The Financial Supervisory Service (FSS) said on Tuesday it had given preliminary notice to contract biotech drug manufacturer Samsung BioLogics, an affiliate of technology giant Samsung Electronics, and its auditors of measures it could take concerning the provisional breach.
Samsung BioLogics said in a regulatory filing on Wednesday that it would prove its books were sound.
But its shares fell as much as 19.8 percent to their lowest since late January, before paring losses to trade down 14.5 percent. Even then, it was Samsung BioLogics’ biggest intra-day drop since its listing in late 2016. The benchmark KOSPI <.KS11> was down 0.3 percent.
The FSS said it had begun an investigation into the company as an activist group questioned last year whether the company had breached accounting rules to inflate its net profit before its listing.
The country’s top financial regulator, the Financial Services Commission, will convene meetings to deliberate on the matter before announcing final measures.

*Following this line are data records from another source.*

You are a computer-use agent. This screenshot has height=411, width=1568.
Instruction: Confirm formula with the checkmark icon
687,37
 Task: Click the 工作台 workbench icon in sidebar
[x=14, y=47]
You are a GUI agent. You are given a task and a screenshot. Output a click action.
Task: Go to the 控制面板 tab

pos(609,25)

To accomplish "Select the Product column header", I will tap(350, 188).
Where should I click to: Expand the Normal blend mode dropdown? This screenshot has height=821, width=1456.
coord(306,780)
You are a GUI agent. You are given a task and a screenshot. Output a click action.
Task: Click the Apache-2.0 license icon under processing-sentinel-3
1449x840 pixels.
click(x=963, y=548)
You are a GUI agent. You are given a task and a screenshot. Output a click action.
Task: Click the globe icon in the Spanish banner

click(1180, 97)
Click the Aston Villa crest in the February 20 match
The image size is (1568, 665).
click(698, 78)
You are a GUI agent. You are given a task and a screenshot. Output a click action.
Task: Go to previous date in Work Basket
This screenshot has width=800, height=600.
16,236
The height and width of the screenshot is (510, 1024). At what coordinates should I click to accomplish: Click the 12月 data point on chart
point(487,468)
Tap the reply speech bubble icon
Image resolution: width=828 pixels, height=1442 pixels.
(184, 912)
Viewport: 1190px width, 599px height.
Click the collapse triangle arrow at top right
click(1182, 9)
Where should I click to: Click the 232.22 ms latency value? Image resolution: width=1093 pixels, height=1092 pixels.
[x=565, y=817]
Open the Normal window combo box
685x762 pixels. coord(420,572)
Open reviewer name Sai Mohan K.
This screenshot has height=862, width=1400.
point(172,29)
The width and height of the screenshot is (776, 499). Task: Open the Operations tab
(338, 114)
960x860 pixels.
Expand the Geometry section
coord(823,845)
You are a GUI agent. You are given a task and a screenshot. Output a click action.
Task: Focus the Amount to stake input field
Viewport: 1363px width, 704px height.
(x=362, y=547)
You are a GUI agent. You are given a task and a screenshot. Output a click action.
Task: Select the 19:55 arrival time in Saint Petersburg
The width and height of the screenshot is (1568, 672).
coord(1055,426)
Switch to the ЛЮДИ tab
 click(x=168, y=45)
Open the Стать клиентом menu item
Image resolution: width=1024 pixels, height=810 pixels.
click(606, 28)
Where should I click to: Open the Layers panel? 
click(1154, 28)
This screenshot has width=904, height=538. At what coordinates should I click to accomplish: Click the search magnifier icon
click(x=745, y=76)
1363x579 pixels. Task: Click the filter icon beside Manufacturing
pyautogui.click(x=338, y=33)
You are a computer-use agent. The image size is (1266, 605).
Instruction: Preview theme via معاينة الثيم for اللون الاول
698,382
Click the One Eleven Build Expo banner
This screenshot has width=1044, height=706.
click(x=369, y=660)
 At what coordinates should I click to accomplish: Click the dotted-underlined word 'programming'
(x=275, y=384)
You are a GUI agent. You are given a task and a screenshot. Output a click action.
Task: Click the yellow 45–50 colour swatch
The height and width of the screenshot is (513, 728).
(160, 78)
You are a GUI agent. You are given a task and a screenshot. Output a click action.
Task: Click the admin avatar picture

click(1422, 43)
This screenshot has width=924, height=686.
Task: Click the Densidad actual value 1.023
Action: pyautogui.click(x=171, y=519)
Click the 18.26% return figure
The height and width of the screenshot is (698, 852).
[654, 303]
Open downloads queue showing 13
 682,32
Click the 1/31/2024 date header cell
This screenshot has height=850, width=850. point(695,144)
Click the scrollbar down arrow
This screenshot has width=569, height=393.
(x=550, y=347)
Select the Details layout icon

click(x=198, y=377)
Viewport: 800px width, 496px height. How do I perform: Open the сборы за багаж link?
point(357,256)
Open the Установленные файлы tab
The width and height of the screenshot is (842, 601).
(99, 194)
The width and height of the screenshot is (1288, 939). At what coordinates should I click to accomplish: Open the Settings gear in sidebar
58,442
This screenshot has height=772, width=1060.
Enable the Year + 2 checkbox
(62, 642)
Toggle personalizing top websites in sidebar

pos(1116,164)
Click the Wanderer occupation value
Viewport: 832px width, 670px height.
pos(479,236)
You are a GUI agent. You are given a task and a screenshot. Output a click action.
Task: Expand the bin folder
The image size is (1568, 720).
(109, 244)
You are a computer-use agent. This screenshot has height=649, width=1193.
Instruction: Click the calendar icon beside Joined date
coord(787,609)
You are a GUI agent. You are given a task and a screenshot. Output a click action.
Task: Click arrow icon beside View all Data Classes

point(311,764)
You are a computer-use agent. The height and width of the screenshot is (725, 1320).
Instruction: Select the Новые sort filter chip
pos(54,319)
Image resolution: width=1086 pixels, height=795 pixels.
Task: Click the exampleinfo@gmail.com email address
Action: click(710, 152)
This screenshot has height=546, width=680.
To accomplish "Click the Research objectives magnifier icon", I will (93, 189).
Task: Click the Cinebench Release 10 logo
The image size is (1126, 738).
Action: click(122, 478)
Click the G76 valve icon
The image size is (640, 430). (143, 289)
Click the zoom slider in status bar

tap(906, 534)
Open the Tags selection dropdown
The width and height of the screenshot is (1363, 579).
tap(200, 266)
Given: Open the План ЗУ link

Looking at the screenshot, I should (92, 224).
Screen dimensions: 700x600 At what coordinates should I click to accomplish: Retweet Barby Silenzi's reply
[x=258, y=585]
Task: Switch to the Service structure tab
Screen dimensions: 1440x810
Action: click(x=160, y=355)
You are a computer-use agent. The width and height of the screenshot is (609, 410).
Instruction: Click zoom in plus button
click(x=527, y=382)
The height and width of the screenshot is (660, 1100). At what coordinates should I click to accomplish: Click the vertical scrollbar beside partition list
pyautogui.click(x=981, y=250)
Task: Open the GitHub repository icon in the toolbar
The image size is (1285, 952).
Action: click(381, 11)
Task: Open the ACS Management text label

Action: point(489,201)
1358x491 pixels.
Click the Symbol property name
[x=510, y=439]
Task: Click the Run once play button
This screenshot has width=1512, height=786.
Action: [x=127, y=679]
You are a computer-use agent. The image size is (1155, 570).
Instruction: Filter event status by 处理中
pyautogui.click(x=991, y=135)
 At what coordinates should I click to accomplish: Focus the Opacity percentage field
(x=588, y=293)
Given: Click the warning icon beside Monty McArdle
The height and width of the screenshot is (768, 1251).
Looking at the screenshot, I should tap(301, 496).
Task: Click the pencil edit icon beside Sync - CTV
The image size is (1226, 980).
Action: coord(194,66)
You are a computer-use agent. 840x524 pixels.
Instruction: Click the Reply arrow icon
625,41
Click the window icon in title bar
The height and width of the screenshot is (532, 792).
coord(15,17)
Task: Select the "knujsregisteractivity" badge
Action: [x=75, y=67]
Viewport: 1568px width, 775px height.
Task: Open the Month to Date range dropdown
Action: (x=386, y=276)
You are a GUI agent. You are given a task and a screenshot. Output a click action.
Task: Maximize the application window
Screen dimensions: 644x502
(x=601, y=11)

Samsung BioLogics reported a 1.9 trillion won (1.3 billion pounds) net profit in 2015, compared to a roughly 28 billion won net loss in 2014 and a 62.4 billion won net loss in 2013.
However, the net profit was not a prerequisite for Samsung BioLogics to list in 2016, as the Korea Exchange had instituted new rules allowing companies with growth potential to list despite a net loss, said Seo Keun-hee, analyst at KB Securities.
Shares in Samsung C&T Corp, which held a 43 percent stake in Samsung BioLogics as of end-2017, also fell more than 5 percent. Shares of Samsung Elec, which owned a 31.5 percent stake in Samsung BioLogics as of end-2017, were on a trading halt on Wednesday ahead of a stock split.